More Florida families are struggling to afford basic necessities, according to a new report. (UWF)
More Florida families are struggling to afford basic necessities, according to a new report. (UWF)
February 27, 2017

TALLAHASSEE, Fla. -- While some sectors of Florida's economy are thriving, new data shows the number of people who are struggling to afford the basics of food, housing, transportation, child care and health care is on the rise.

The ALICE Report - which stands for Asset Limited, Income Constrained, Employed - aims to spotlight the working poor; those who have jobs but have little or no savings and are one emergency away from falling into poverty. Lars Gilberts, statewide ALICE director with United Way of Florida, said 45 percent of families in the state now meet that criteria.

"This impacts our education, our health care system, our jobs, our credit, our ability to grow our home sector. Our community is based on growth, and yet we have a growing part of the population that really can't contribute as much as they would like,” Gilberts said.

While the federal poverty level is set at $24,250 a year regardless of location, the ALICE report calculates a bare-bones survival budget for each of the state's 67 counties. For Miami-Dade County, that amount for a family of four is $56,753.

As the legislative session is about to begin, Gilberts said he hopes the report will help push both political and business leaders past rhetoric or campaign slogans and into deeper discussions about what the state really needs to move forward.

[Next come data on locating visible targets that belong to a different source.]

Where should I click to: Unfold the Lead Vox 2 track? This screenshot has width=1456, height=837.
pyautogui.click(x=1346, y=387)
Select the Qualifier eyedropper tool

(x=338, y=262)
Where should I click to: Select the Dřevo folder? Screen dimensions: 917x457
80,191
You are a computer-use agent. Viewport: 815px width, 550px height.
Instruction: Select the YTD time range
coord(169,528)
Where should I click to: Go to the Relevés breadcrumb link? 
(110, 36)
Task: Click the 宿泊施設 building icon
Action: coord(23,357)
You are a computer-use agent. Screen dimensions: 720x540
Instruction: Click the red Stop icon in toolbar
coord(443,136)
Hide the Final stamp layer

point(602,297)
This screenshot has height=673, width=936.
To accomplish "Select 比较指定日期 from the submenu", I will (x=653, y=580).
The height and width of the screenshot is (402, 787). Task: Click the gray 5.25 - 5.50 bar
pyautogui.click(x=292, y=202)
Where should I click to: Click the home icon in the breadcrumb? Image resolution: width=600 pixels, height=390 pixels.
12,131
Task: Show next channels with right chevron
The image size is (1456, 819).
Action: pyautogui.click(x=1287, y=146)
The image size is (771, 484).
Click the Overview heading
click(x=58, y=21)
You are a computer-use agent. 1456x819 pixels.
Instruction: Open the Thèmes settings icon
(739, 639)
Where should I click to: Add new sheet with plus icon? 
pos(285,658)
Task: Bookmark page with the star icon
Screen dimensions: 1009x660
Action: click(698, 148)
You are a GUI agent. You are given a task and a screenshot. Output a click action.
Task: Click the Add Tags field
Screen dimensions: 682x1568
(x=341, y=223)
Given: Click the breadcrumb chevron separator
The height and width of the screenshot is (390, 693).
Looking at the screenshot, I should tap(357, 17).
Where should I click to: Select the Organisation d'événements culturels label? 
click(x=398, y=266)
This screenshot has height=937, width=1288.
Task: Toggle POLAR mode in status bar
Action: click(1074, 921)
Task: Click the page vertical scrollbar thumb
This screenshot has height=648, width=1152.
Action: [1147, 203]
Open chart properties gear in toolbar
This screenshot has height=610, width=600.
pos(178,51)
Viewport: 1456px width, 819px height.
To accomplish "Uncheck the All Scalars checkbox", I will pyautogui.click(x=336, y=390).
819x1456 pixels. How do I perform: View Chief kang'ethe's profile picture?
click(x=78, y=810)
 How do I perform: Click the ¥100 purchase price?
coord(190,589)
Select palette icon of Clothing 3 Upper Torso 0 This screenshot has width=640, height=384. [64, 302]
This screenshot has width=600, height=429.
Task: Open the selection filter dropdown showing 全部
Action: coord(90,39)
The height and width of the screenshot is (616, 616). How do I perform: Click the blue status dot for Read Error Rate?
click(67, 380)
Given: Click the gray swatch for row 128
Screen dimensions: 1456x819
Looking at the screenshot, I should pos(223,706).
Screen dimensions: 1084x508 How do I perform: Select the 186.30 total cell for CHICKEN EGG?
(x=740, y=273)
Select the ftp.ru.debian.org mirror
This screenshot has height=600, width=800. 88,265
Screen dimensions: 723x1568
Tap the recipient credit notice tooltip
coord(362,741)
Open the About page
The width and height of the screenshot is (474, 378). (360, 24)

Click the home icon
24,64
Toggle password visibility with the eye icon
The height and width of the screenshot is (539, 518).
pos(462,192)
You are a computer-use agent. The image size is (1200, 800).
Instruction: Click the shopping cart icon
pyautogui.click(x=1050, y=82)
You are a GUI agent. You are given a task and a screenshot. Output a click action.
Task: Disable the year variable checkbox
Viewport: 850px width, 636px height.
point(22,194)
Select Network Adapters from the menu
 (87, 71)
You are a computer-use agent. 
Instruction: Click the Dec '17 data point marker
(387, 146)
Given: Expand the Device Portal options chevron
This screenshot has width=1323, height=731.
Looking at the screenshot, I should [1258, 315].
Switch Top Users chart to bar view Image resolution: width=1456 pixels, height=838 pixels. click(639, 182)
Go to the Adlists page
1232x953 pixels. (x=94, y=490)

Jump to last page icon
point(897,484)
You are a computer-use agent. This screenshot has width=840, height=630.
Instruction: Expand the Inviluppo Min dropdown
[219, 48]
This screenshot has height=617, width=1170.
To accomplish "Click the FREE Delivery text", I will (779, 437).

"While we need jobs, because jobs keep people out of poverty, we need better jobs, we need more diverse jobs, jobs that have opportunities to grow and advance,” he said, "and we need full-time jobs with benefits."

While the percentage of Florida households that meet the ALICE threshold did not change much since the 2014 report, growth in the state's population means the the number of working-poor households has increased from 2.6 million to 3.3 million.